Over the course of the last three months, I met countless Americans who agreed with my message. But for many of them, it was the it was the first time they had ever heard someone explain how international development is an important part of our national security strategy.

There are still millions of Americans who have yet to hear this message. We need to make sure that all Members of Congress and their constituents have the facts about how international development — alongside defense, diplomacy, and democracy programs — keeps us safe here at home.

Just last week, the House Appropriations Committee proposed drastic cuts once again to the very programs I rode across America to protect. My bike ride may have just ended, but clearly we still have a lot of work to do.

You don’t have to get on a bike and ride across America to spread that message. In fact, please don’t – it will look a lot less cooler if everybody starts doing it.

You can get involved in the Make US Strong campaign and invite others to do the same. If you haven’t signed the petition to Congress on MakeUSStrong.com, you should do that right now.

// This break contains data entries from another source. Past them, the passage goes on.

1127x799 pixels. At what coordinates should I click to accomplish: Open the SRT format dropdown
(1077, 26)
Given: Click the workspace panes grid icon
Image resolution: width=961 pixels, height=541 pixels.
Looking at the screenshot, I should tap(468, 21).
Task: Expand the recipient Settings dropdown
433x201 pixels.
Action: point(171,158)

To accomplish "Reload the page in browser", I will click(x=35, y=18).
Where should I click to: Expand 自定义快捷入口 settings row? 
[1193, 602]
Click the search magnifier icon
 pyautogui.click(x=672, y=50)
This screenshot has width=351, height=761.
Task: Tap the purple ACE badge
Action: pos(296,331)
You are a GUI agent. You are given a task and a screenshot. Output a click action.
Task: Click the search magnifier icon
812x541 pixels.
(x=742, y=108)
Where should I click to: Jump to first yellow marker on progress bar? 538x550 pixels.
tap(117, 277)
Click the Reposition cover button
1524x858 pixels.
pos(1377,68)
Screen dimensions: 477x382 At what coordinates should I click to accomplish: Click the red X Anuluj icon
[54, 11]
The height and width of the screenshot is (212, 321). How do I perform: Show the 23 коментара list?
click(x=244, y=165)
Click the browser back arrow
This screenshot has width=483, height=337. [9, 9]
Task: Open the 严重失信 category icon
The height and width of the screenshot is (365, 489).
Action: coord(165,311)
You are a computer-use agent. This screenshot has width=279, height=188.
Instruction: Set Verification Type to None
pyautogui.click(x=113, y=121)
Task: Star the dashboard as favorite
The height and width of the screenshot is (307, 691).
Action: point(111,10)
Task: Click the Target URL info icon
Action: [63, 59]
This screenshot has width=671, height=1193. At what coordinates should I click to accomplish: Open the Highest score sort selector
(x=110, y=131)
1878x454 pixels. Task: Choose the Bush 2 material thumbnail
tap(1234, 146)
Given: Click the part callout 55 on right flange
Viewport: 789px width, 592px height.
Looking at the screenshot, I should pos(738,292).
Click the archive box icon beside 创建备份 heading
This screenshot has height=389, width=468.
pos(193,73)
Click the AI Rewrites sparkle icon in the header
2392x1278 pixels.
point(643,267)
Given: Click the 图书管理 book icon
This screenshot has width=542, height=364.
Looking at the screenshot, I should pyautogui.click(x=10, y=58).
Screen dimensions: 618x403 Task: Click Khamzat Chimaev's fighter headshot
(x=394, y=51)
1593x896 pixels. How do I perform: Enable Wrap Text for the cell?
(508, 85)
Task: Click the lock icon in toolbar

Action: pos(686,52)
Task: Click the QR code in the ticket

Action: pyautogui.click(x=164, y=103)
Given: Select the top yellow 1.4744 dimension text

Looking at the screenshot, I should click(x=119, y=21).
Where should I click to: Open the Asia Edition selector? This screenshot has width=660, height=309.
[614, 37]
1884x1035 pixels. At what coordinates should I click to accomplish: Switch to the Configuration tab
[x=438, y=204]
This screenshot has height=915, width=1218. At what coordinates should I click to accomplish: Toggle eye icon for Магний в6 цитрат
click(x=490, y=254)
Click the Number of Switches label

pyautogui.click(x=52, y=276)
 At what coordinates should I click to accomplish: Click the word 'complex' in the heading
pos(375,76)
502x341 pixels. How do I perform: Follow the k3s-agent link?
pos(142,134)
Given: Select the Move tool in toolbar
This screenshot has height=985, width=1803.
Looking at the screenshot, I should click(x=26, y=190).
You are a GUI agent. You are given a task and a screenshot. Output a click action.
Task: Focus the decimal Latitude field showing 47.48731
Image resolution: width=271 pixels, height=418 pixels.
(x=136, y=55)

Spread the word – but I know the people in this room have the power to do a lot more than that. Those of you who work on the hill – educate your bosses. Those of you who work in security, in development or in advocacy – get your people to the hill, get them on the news, get them in the media. Tell your success stories. Explain how what you do over there is good for Americans back here.

Yesterday, I was outside a town called Culpeper, Virginia, and I met a group of retired Marines who were World War Two veterans. These guys were in their late 80s and early 90s, and they were on bicycles, heading from North Carolina to DC. They were coming with a message for Congress that they wanted our men and women in uniform to come home from Afghanistan. They were in their 80s and 90s, on bikes.

How cool is it that we live in America, the greatest country on earth, at a time in history when each of us, no matter how young or old we are, no matter who we are or where we come from, has the ability to make the world a better place.

The Truman National Security Project is leading the movement to ensure international development receives the funding necessary to build a safer and more prosperous world. I decided to be a part of that movement by riding a bicycle across America.

Find a way that speaks to you and, as the commandant of the Marine Corps General Jim Amos has been known to say, “Get after it.”

Thanks for being here, and enjoy the rest of the conference.”